There’s absolutely no reason that running out of checks needs to be a situation that involves “consequences” in the form of ridiculous bank fees. I already have a mother, and the bank isn’t it. If they want to treat me like a child, and punish me for my mistakes, I’ll give my money to a bank that treats me like an adult customer instead.
I see this consequence as a “real world consequence”, although you are free to disagree. This is not some arbitrary punishment they doled out because you did something wrong. Forgetting to order checks isn’t a bad thing, but to get more checks, you have to order them online, or you if you need one ASAP, you can go down to the bank and pay $5 for it.
You and the OP (and others) may think it’s unreasonable to pay $5 for a piece of paper; I think it’s a necessity for preventing inattentive cheapskates from taking advantage of the bank
And also it goes to show that the OP had know idea about his own checking account policy, in which EVERY single bank has. If he had read up on his checking account requirements, it would have spelled out the fee of $5 of temporary checks, along side the checking interest rates, minimum balance requirements, ect…
.
Taking advantage? Cheapskates? We’re talking about a customer requesting a standard and trivial banking service from their bank. The post office and check cashing places sell money orders (at a profit) for less than a dollar, there’s no reason to think Citibank can’t do the same with a temporary check. If you make a profit on the transaction, I don’t think you can claim to be a victim of some sort.
There is only one reason they charge $5, and it’s not to prevent being taken advantage of . It’s because DragonAsh can’t go to the post office or any other place to get a temporary check for his account, he can only get it from Citibank.

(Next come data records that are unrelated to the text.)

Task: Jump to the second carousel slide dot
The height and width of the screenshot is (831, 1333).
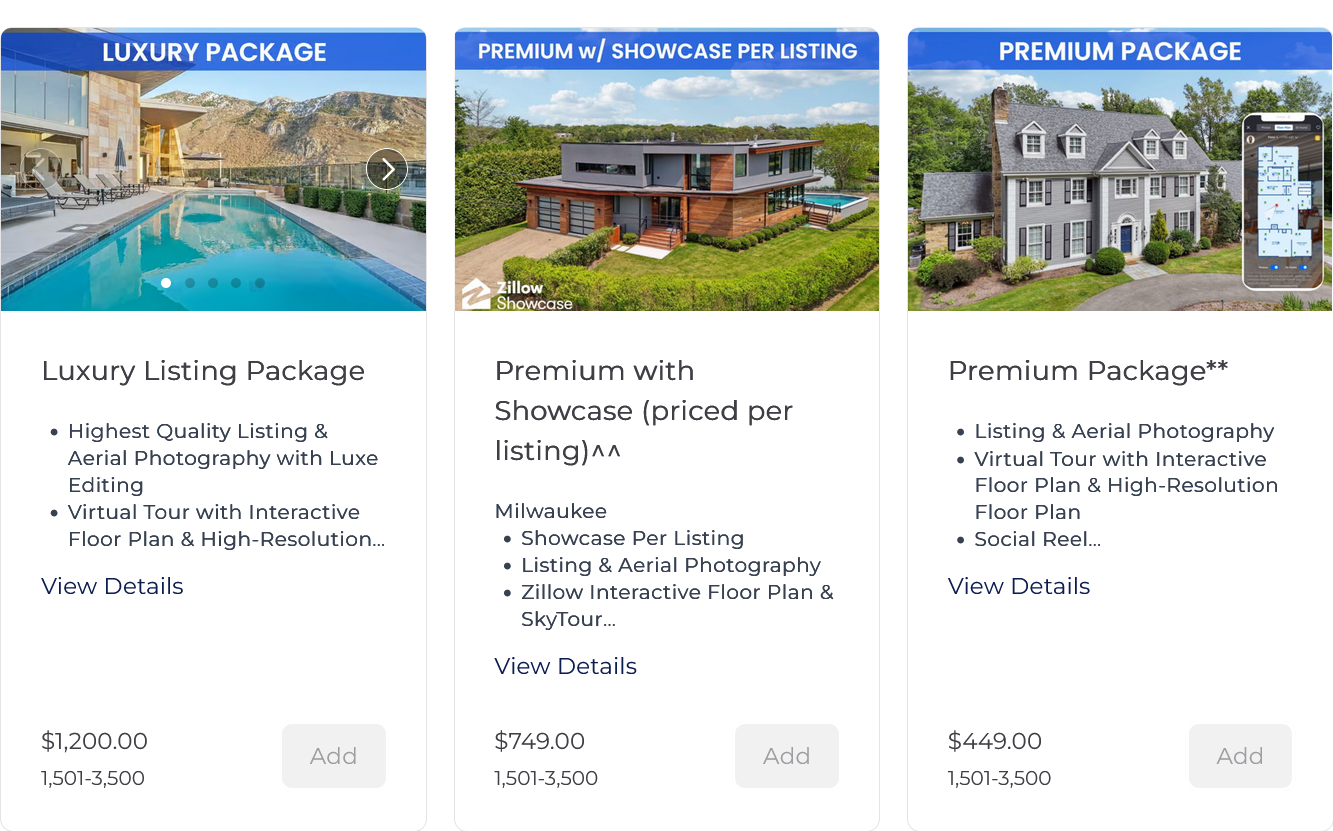Action: point(190,283)
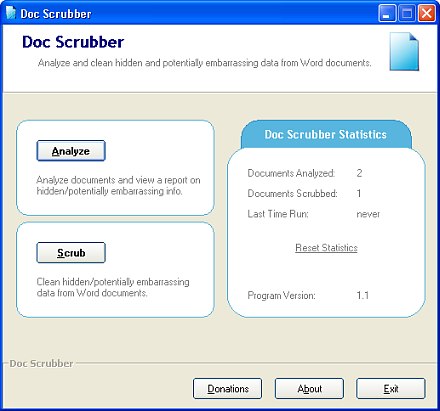The width and height of the screenshot is (440, 411).
Task: Click the bold Doc Scrubber heading
Action: click(x=73, y=42)
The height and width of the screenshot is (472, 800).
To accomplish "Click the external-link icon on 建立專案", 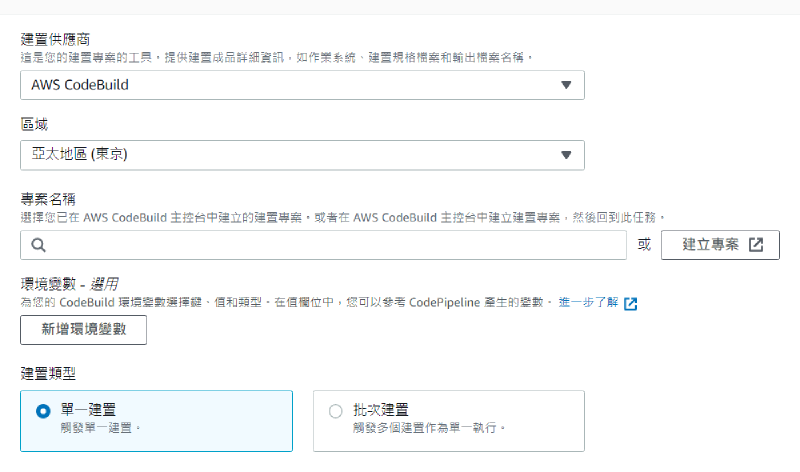I will pyautogui.click(x=756, y=244).
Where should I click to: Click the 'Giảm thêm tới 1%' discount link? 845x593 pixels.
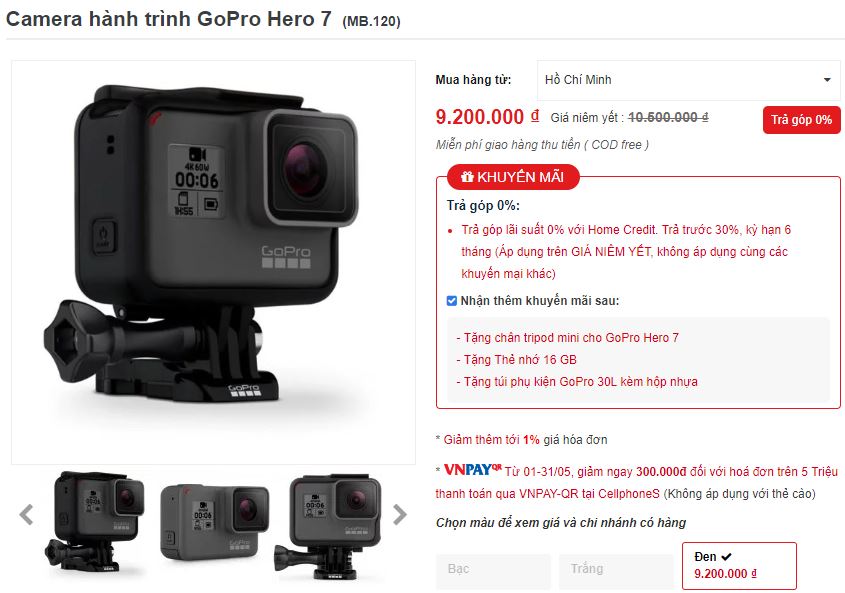point(491,440)
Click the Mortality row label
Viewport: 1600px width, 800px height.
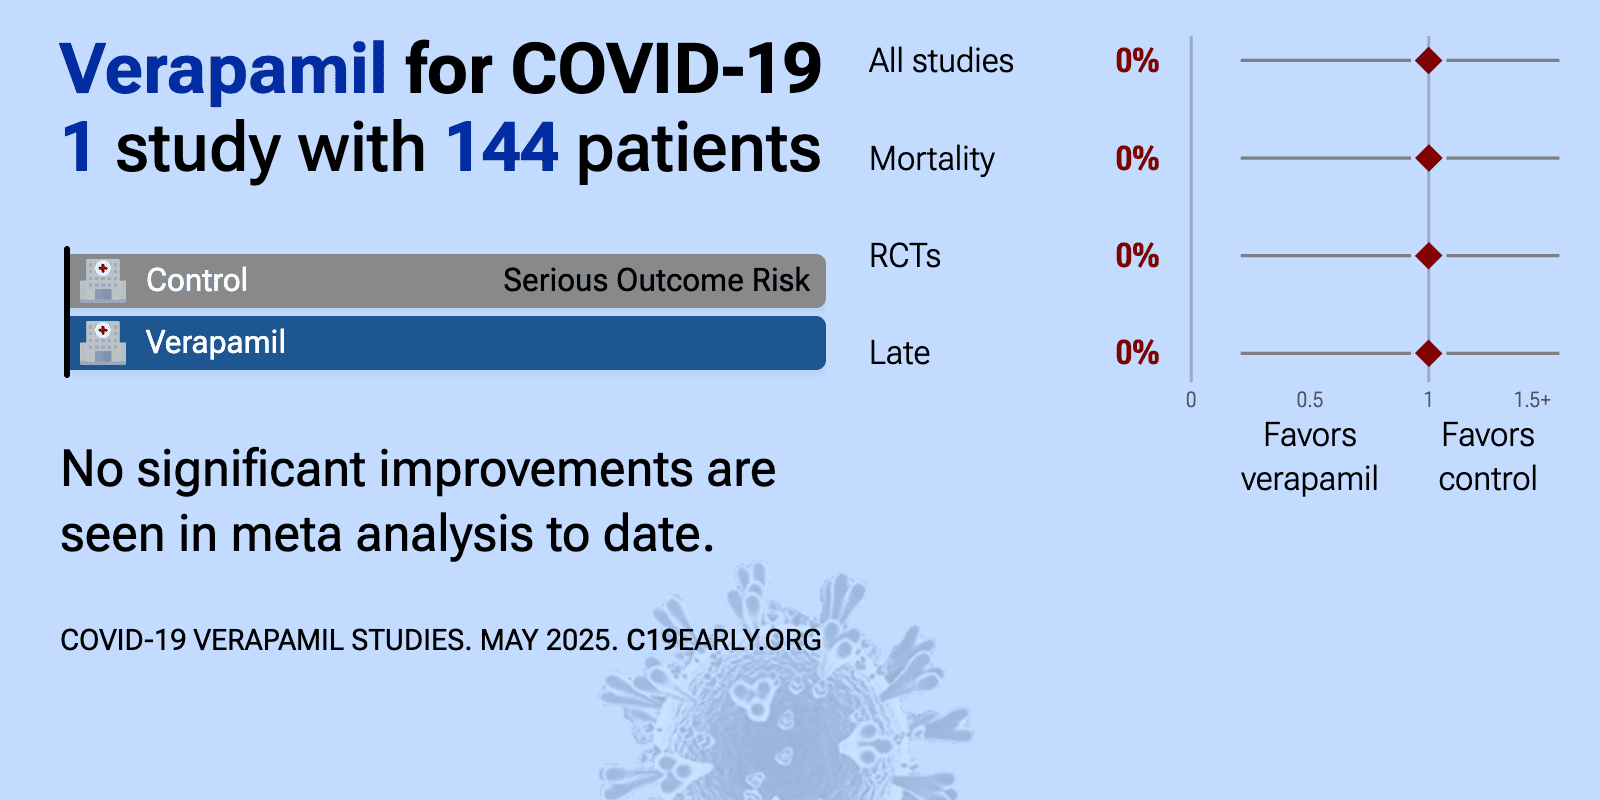[932, 159]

Citibank is the one taking advantage, not the other way around.
I work for a bank. We often get whining morons complaining about a $1 fee for using another banks ATM. Most of those people have 6 digit bank balances.
In my experience, anything that is a special service from the bank has a fee. Getting a cheque book, getting a ATM card, getting your credit card replaced if you lost it are all free. They are not considered special services.
If you want to cancel a cheque, there is a $10 fee. Why? Because I have to fill out three forms and then have my manager check the form. I am suprised it is not a $20 fee.
Bank’s moronic customer buys a cashiers cheque to buy a car. He is flying from Melbourne to Adelaide to buy the car. Moron notices on Saturday night that the cheque has wrong spelling for the payee. Rings the call-centre at 5.00pm Saturday to complain. He is flying Sunday to Adelaide to get the car. Wants us to change the cheque.
I told him that only the bank branch he got it at could change it. Moron starts screaming his head off at me that he is flying to Adelaide the next day. There is no point screaming at me. How can I change a bank cheque over the phone.
I asked the moron did he check the cheque when he received it.Moron says he told the bank teller the correct spelling. “Yes, but why did you walk out of the bank without looking at the cheque?”